When a NULL value is output to a field in a file, the result is an empty field. This is defined as a field of length 0 for a delimited field, and space padded for a fixed length field. For a field of binary data type, each byte of the field will be set to hex value "20".

Examples

/outfile sort1.out stlf
The option specifies that the output from the task is to be written to the UNIX text (LF record terminator) file sort1.out.
/OUTFILE year2004/payables/current/trans_sorted.dat variable
The option requests that the output file trans_sorted.dat be created in the directory year2004/payables/current. The format of the records in the file is to be variable.
/OUTFILE tape1.out fixed 1024 
The name of the output file is tape1.out. It is to contain fixed format records of length 1024 bytes.
/OUTFILE customers.out stlf append 
This is a request for Connect ETL to append output records to the UNIX text (LF record terminator) file customers.out without overwriting the current contents of the file.
/OUTFILE out.dat variable aligned2 
The output file out.dat is to contain variable length records aligned on a 2-byte boundary.
/OUTFILE corporate_db indexed 
The file corporate_db is an existing indexed file to be used to hold the output records.
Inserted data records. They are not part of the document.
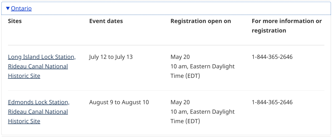
Task: Click Time (EDT) text in Edmonds row
Action: coord(185,121)
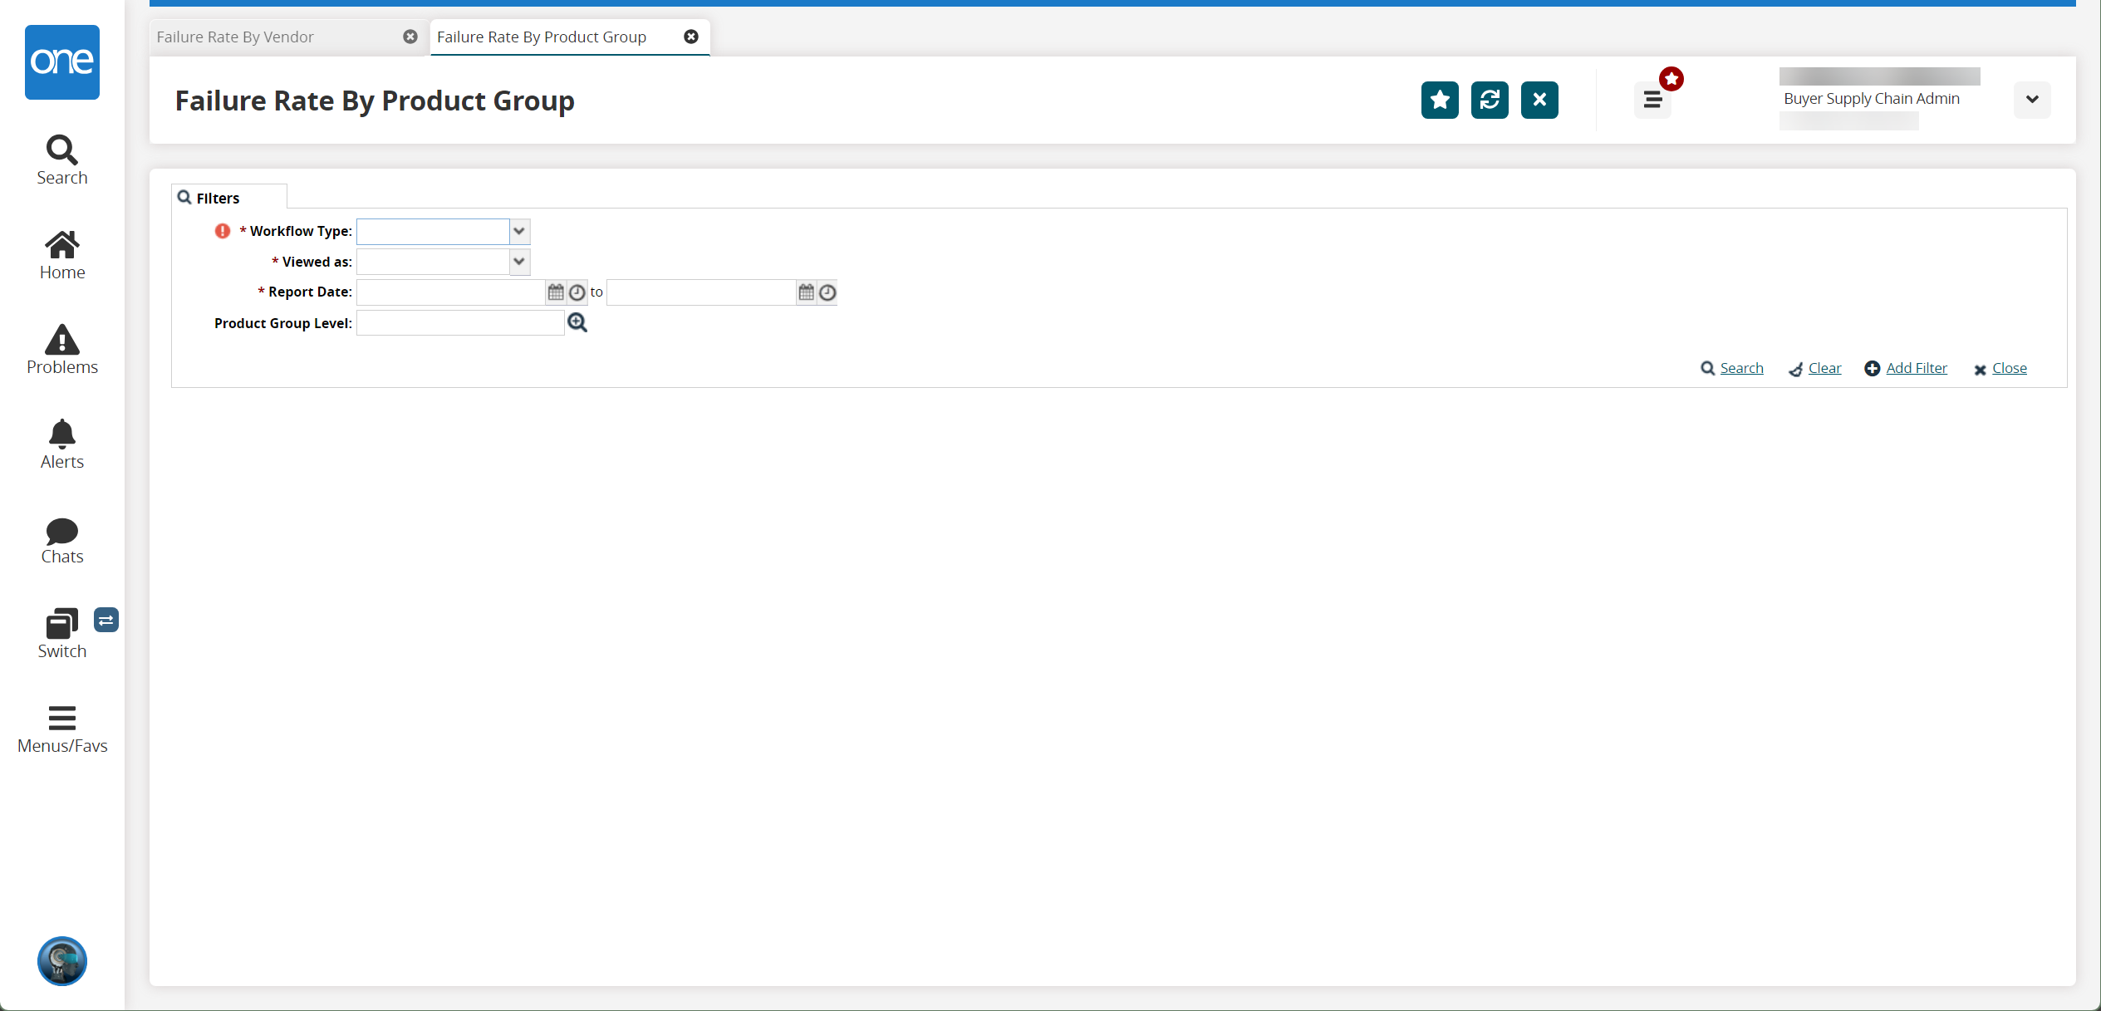This screenshot has height=1011, width=2101.
Task: Click the Refresh/Reload icon
Action: pos(1489,99)
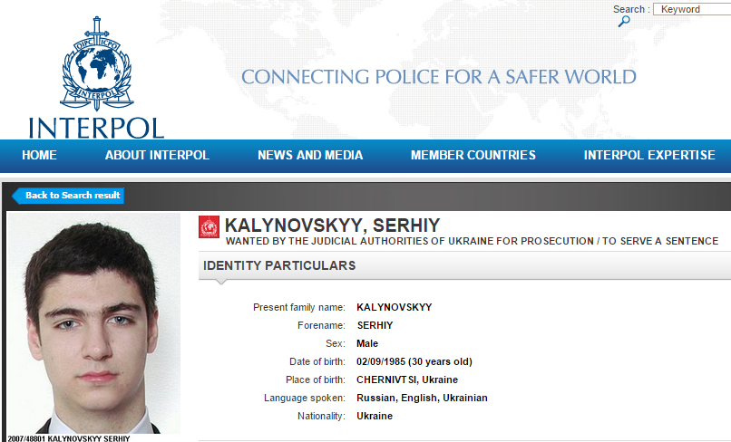Click Back to Search result button
The image size is (731, 442).
pos(68,196)
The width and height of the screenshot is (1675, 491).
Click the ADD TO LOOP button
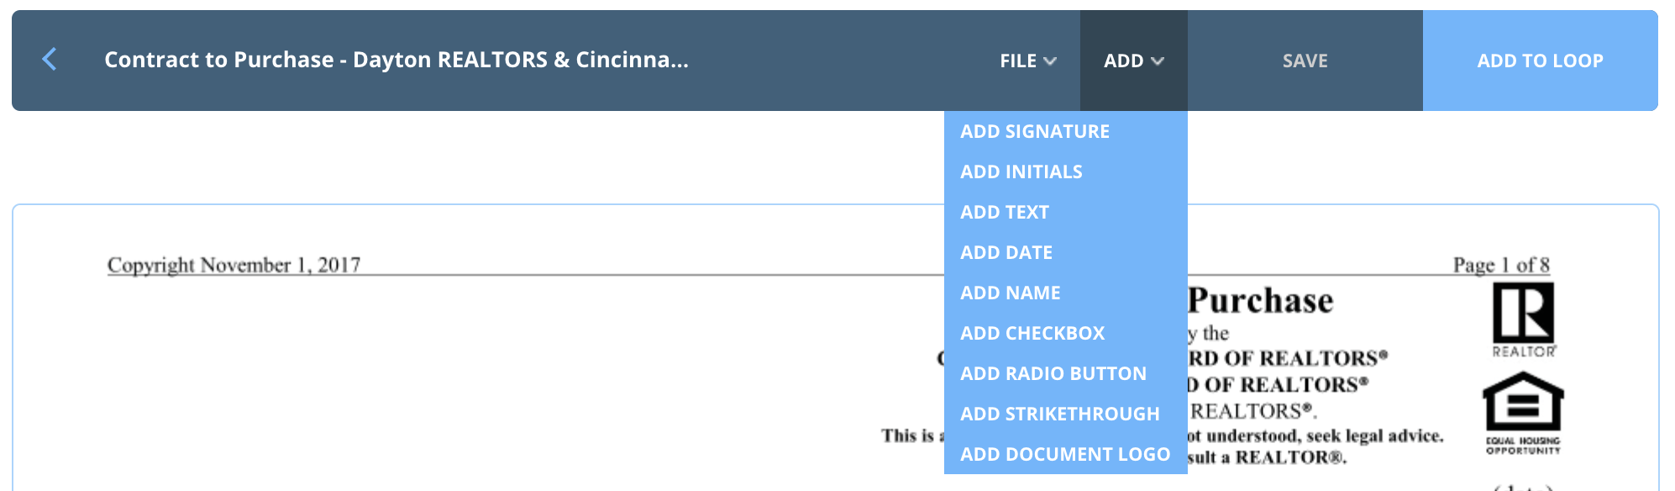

It exists and is empty.
/OUTFILE numbered.dat stlf recordnumber
The output file numbered.dat is to contain numbered records. When the records in the file are not reformatted, the record number field appears at the start of the record. By default, the number is an unsigned decimal field of 10 digits.
/OUTFILE output_utf8.txt stream crlf encoding utf-8
The output file output_utf8.txt is a MS-DOS text file that contains records terminated by a combination of carriage return and linefeed. The record terminators, enclosing characters and field delimiters are to be encoded in UTF-8.
/OUTFILE output_utf8.txt stream crlf bom encoding utf-8
The output file output_utf8.txt is a MS-DOS text file that contains records terminated by a combination of carriage return and linefeed. The file should have a byte order mark (BOM) at the beginning of the file indicating an encoding of UTF-8 and the record terminators, enclosing characters and field delimiters are to be encoded in UTF-8.
/OUTFILE output_ebcdic.txt mainframe variable blocked 12000 encoding ebcdic

The output file, output_ebcdic.txt, is a mainframe variable record length with block descriptor file encoded in ebcdic. Each block of the file holds up to 12000 bytes.